Build tooling for Heterarchy data collections

Readme

Atlas

Build tooling for Heterarchy data collections. Reads source files (Markdown, YAML, TOML), validates them against JSON schemas, and emits static JS/JSON bundles consumed by the site.

Install

npm install

Or use it as a dependency in a dataset repo:

npm install @heterarchy-society/atlas

Usage

heterarchy-atlas <command>

| Command | Description | |---|---| | build | Build dist/ from collection sources | | validate | Validate all source files against schema | | unresolved | Show unresolved [[wiki links]] | | stale | Show translations with an outdated source hash | | translate [lang] [id] | Translate missing/stale entries via Codex CLI | | resolve-authors | Resolve GitHub usernames from git emails |

From the atlas repo root, push all dataset submodules and then this repo to Radicle:

npm run push-rad

Uses each repo’s rad remote and branch main (override with RAD_REMOTE / RAD_BRANCH). Datasets are pushed first, then atlas (so submodule pointers on main stay in sync).

Item coordinate data:

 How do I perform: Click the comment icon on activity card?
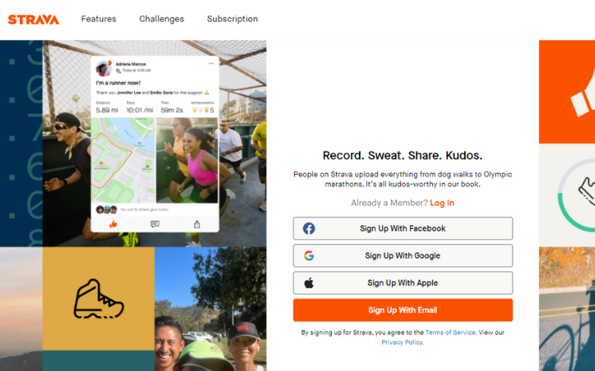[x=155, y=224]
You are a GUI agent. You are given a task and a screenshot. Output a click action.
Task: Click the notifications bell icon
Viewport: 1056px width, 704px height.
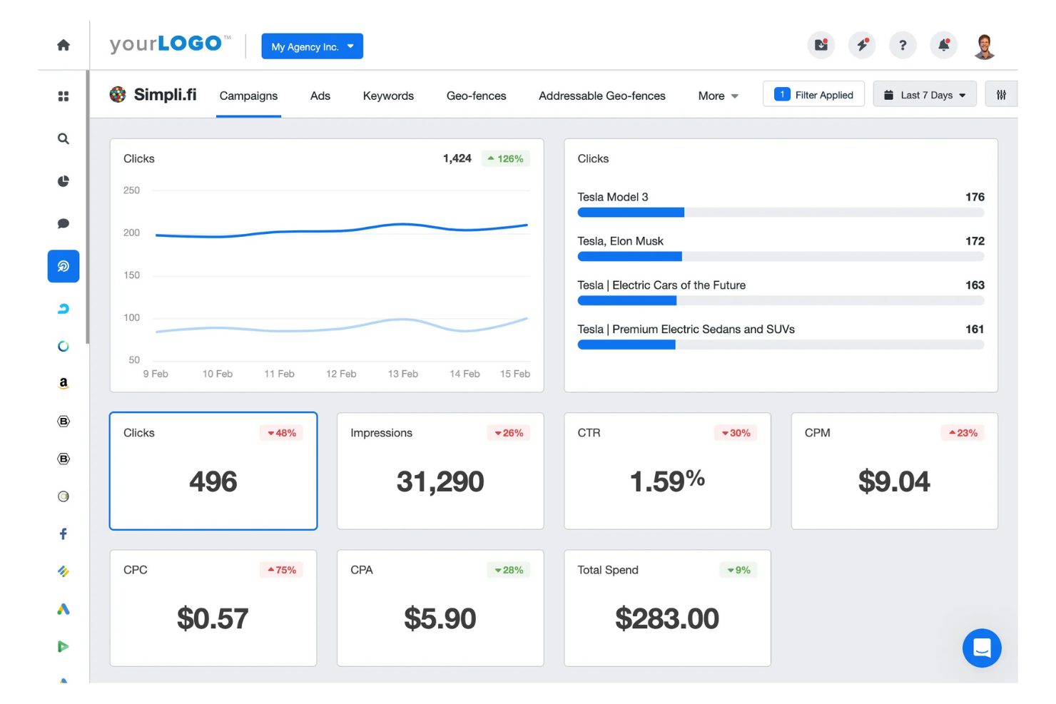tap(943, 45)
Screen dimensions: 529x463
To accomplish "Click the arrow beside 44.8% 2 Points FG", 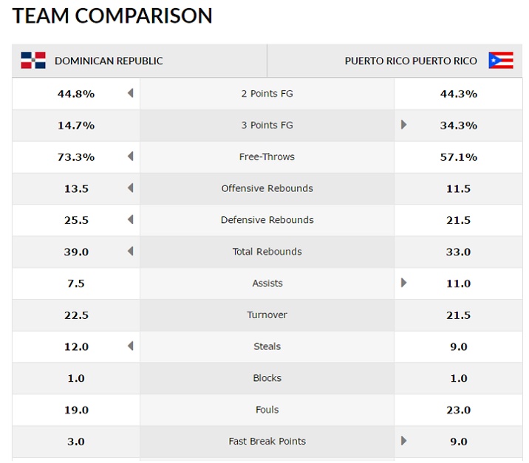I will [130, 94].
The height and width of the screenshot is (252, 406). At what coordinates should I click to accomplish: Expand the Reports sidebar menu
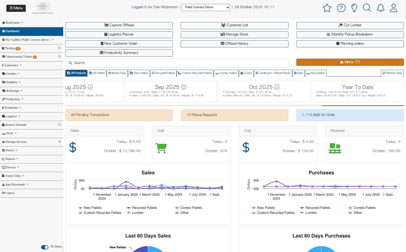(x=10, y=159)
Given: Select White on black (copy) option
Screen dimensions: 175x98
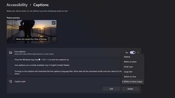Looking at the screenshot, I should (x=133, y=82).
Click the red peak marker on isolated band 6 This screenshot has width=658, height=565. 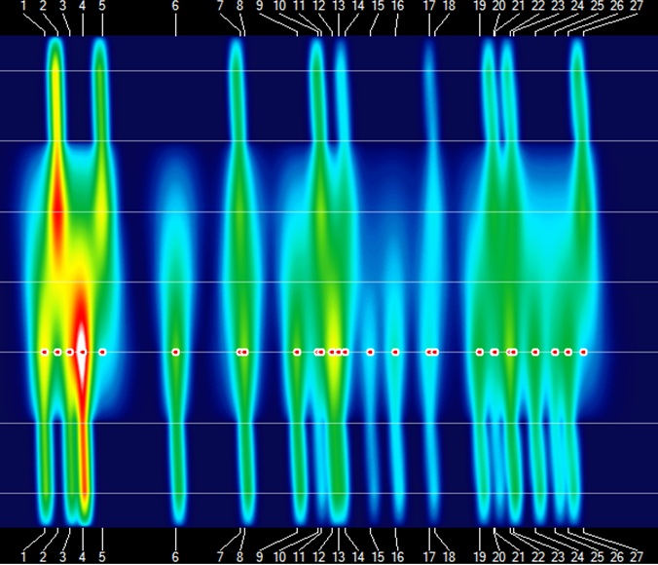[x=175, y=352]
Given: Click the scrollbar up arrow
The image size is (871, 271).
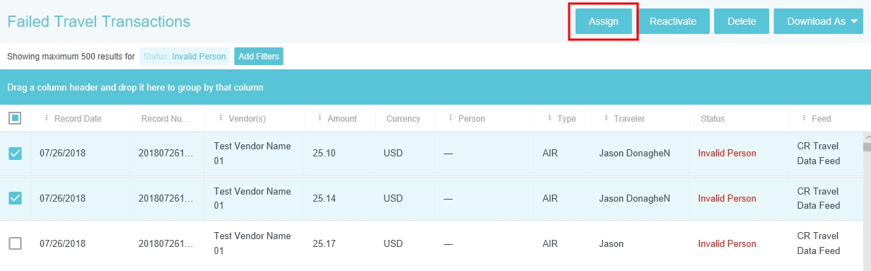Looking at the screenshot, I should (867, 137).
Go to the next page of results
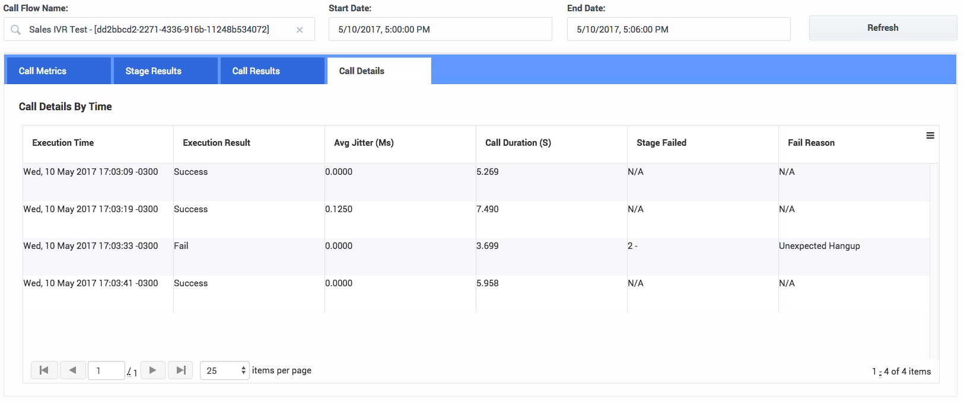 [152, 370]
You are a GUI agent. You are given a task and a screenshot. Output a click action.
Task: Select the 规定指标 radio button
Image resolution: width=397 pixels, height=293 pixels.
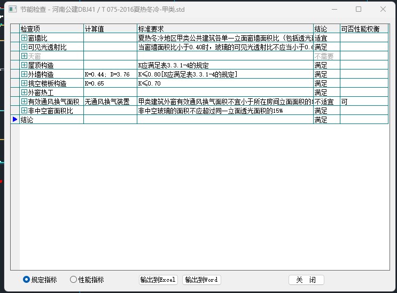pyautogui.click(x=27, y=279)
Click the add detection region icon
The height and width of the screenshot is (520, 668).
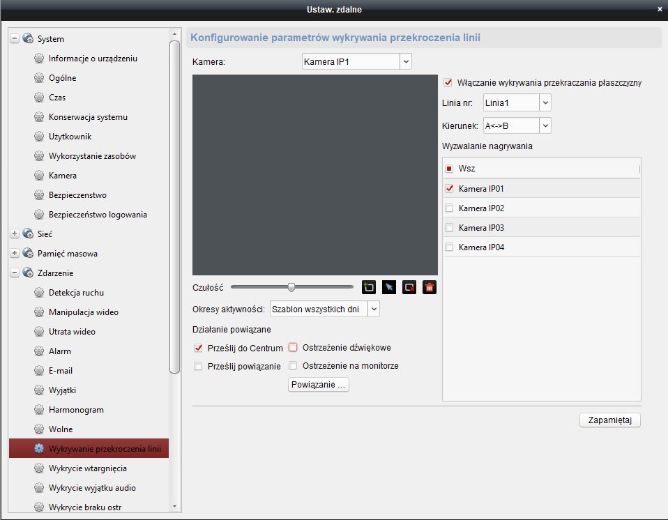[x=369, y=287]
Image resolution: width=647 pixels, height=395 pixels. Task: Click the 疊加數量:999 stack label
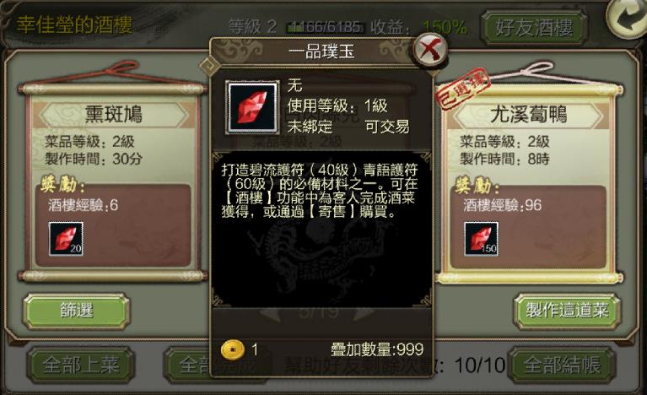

## Written problem 1
According to the Atlas readme, which command lists translations whose source hash is out of date?
## Written problem 2
Write the next part of the Atlas readme, picking up after its final sentence.

## Response 1
The stale command.

## Response 2
Configuration

Each dataset repo needs a config.toml. A single collection:

[collection]
name       = "glossary"
source_dir = "glossary"
format     = "md"          # md | yaml | toml
output_key = "terms"
git_history = true         # emit per-item git history to dist/
schema     = "term.json"   # optional — omit to skip item validation

heterarchy-atlas validate only checks items when schema is set (path under schema/). Redirects in redirects.yaml are still validated. Without schema, the command skips item checks and exits successfully.

Multiple collections use [[collections]] (array syntax).

The optional [output] section controls where build artifacts land:

[output]
dir = "dist"   # default

Build output

heterarchy-atlas build writes one JS module per collection plus a combined JSON index:

dist/
  terms.js           # export default { meta, terms: [...] }
  index.json         # all collections merged
  bundle.tar.zst     # zstd-compressed tar of dist/ (written last, before build.json)
  build.json         # build metadata: commit, generated, collection counts, bundle size

meta.config contains public config.toml sections (e.g. [glossary], [languages]). Build-internal settings (schema, source_dir, translation prompts, etc.) are omitted.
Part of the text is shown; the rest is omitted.